(Collected data)
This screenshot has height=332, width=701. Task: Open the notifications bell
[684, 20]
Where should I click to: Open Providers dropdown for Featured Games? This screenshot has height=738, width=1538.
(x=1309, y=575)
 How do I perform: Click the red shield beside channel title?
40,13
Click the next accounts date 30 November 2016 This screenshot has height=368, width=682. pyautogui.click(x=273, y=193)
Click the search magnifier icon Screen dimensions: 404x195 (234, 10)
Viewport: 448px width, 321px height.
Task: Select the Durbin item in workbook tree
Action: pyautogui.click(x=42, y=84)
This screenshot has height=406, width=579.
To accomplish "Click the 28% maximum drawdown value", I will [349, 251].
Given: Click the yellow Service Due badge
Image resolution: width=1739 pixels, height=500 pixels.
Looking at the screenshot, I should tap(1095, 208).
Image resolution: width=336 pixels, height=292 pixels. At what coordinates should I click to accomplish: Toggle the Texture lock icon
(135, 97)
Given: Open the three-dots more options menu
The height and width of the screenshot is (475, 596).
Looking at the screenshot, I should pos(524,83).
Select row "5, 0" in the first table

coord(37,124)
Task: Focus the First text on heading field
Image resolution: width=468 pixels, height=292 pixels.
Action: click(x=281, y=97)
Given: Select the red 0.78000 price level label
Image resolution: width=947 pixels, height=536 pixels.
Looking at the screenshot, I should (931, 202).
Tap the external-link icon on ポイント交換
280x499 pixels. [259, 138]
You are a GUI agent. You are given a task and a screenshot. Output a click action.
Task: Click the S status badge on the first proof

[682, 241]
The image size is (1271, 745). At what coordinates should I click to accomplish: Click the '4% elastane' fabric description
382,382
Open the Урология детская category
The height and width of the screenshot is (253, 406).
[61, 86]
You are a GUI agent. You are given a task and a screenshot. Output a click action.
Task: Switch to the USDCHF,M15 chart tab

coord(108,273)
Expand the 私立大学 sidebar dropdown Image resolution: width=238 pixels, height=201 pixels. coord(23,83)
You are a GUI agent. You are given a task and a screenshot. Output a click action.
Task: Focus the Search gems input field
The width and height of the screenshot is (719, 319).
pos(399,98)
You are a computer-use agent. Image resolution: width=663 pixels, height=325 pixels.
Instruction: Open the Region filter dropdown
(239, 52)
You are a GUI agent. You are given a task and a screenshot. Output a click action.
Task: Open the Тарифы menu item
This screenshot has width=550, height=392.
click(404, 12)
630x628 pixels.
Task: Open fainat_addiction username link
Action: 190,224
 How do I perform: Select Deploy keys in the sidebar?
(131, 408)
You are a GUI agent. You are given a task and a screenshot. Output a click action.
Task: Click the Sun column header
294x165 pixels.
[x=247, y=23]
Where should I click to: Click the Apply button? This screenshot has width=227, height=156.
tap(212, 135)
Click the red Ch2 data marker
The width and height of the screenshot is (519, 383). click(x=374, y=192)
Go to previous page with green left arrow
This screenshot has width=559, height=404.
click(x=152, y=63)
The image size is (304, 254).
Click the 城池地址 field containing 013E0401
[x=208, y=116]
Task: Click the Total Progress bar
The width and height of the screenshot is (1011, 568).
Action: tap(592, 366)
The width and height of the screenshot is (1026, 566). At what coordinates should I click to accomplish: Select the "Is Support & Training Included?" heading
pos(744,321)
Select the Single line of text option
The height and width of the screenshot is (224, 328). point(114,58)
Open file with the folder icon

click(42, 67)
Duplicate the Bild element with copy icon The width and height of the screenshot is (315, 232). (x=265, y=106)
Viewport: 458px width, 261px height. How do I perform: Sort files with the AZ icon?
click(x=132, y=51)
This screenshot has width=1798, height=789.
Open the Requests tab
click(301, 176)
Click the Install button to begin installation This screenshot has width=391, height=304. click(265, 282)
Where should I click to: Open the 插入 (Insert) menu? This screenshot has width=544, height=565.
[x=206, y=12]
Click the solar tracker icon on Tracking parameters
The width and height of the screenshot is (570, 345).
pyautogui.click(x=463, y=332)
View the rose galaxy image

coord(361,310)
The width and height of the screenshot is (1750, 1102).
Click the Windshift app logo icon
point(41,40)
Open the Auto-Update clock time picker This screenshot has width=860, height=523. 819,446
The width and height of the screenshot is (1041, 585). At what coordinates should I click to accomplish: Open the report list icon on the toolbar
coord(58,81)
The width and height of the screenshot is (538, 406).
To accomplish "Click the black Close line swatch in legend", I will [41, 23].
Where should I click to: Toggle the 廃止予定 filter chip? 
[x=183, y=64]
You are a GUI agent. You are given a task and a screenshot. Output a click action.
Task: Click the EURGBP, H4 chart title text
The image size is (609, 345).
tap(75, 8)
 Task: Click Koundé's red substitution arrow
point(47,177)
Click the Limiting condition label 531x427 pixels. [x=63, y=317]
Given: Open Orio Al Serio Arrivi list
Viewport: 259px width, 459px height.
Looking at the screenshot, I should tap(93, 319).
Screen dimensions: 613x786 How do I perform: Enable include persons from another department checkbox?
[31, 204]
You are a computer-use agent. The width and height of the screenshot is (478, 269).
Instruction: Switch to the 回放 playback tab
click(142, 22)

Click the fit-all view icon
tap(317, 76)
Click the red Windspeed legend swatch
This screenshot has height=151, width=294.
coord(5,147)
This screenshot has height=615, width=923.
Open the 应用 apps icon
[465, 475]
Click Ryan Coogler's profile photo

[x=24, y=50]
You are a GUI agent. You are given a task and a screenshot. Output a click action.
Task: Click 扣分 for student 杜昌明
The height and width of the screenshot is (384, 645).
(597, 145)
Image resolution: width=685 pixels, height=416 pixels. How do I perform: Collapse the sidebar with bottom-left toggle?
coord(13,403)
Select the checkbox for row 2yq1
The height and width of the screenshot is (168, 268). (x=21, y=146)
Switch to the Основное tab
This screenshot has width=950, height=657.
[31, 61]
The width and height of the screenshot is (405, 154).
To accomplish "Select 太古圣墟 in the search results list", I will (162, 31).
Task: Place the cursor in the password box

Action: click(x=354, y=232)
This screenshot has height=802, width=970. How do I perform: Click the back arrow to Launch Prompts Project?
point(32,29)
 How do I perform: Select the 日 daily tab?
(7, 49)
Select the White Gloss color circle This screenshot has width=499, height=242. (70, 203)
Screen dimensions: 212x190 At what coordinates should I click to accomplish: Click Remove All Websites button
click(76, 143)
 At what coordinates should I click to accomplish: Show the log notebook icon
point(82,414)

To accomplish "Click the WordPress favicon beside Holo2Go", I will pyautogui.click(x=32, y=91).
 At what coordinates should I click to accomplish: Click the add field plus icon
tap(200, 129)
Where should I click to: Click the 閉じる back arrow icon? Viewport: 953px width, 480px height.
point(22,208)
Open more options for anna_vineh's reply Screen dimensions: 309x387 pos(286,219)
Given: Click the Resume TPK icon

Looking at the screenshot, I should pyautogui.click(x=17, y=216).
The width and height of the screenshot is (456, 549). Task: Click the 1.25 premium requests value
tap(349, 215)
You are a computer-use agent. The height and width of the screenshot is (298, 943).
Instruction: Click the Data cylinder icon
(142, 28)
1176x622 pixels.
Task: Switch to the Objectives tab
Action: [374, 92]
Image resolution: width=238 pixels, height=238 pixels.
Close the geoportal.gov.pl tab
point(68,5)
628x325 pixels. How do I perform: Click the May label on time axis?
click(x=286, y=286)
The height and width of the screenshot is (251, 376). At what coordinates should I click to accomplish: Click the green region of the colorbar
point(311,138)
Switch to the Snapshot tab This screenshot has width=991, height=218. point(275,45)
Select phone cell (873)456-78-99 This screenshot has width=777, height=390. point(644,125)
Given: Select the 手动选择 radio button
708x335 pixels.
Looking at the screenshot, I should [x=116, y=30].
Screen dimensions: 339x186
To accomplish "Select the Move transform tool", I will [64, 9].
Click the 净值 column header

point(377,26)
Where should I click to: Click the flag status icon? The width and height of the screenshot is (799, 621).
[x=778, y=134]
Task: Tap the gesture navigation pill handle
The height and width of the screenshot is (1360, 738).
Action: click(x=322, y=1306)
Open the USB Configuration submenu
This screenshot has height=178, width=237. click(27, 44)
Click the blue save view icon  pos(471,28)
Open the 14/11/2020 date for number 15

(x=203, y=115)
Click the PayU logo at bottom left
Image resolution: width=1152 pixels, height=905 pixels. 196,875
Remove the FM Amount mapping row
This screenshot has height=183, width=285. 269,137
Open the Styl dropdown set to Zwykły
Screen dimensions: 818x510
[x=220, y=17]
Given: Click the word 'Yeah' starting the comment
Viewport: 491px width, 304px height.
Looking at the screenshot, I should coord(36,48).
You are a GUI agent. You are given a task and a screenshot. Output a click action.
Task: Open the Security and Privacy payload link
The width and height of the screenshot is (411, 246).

— WORK REQUEST —
If a line in the data above holds the word "options", count it; give only the total.

— SOLUTION TO THIS PROBLEM —
2